In August, Professor Sheff presented his work in progress, “A Heap of IP: Vagueness in the Delineation of Intellectual Property Rights,” at the 2024 Intellectual Property Scholars Conference at Berkeley Law School. In this paper, Professor Sheff applies the philosophical literature on vagueness to analyze recurrent concerns in intellectual property law about uncertainty concerning the scope of IP rights.

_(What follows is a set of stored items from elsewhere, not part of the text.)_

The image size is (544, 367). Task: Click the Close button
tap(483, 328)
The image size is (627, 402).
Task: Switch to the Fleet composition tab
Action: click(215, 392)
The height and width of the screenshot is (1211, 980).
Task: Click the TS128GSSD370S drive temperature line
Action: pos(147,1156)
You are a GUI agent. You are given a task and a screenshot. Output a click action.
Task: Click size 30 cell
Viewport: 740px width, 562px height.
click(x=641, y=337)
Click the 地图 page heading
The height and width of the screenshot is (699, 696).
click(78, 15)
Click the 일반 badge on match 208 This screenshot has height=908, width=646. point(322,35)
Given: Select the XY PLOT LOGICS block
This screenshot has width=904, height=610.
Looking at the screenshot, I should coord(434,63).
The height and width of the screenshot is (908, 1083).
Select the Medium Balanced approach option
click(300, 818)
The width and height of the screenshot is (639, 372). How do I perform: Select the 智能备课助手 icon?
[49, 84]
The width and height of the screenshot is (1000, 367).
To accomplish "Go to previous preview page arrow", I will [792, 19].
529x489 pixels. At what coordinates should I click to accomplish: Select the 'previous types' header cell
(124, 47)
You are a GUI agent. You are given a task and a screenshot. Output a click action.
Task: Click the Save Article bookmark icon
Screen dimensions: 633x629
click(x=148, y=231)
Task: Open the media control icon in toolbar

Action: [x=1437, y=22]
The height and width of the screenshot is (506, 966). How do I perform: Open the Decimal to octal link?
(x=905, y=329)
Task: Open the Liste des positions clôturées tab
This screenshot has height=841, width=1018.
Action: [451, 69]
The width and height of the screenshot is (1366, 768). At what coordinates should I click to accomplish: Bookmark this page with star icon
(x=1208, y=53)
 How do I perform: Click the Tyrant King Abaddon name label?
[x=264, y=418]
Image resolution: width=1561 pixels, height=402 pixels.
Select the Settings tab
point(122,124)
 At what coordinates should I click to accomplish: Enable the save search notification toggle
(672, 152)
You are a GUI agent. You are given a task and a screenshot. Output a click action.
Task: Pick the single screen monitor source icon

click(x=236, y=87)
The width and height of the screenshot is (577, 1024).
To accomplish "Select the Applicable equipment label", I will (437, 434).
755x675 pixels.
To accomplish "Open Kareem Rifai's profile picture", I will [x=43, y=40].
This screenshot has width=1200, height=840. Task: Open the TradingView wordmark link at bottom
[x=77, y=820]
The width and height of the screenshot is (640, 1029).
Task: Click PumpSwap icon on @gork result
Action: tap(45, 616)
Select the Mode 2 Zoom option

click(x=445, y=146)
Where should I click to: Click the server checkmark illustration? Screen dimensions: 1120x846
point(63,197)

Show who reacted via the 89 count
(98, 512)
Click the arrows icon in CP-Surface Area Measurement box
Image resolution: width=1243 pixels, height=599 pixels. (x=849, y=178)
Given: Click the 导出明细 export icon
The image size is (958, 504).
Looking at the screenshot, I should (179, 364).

Also in August, Professor Sheff’s latest article, “Dividing Trademark Use,” was accepted for publication in the Columbia Journal of Law and the Arts. An abstract of the article follows:
The trademark law of the United States places special emphasis on whether and how a trademark is used in commerce. But over the long history of the Lanham Act—including some less-than-careful drafting by Congress and some aggressive acts of interpretation by the federal courts—the concept of “use” has become complicated and in many ways confused. Two recent Supreme Court cases—Jack Daniel’s Properties, Inc. v. VIP Products LLC and Abitron Austria GmbH v. Hetronic International, Inc.—reflect and in some ways exacerbate that confusion. But the opinions in these cases also expose an interesting property of “use” in trademark law that has not been deeply examined in the caselaw or the academic literature. That property is that the use of a trademark can be divided among multiple agents with respect to a single product or service. The potential for divided use raises issues of secondary responsibility that trademark law has never comprehensively addressed. This Article catalogues the various notions of “use” in trademark law, shows how Jack Daniel’s and Abitron destabilize these notions, and applies principles of secondary responsibility to attempt to reconcile those cases with other contentious areas of trademark doctrine under the framework of divided use.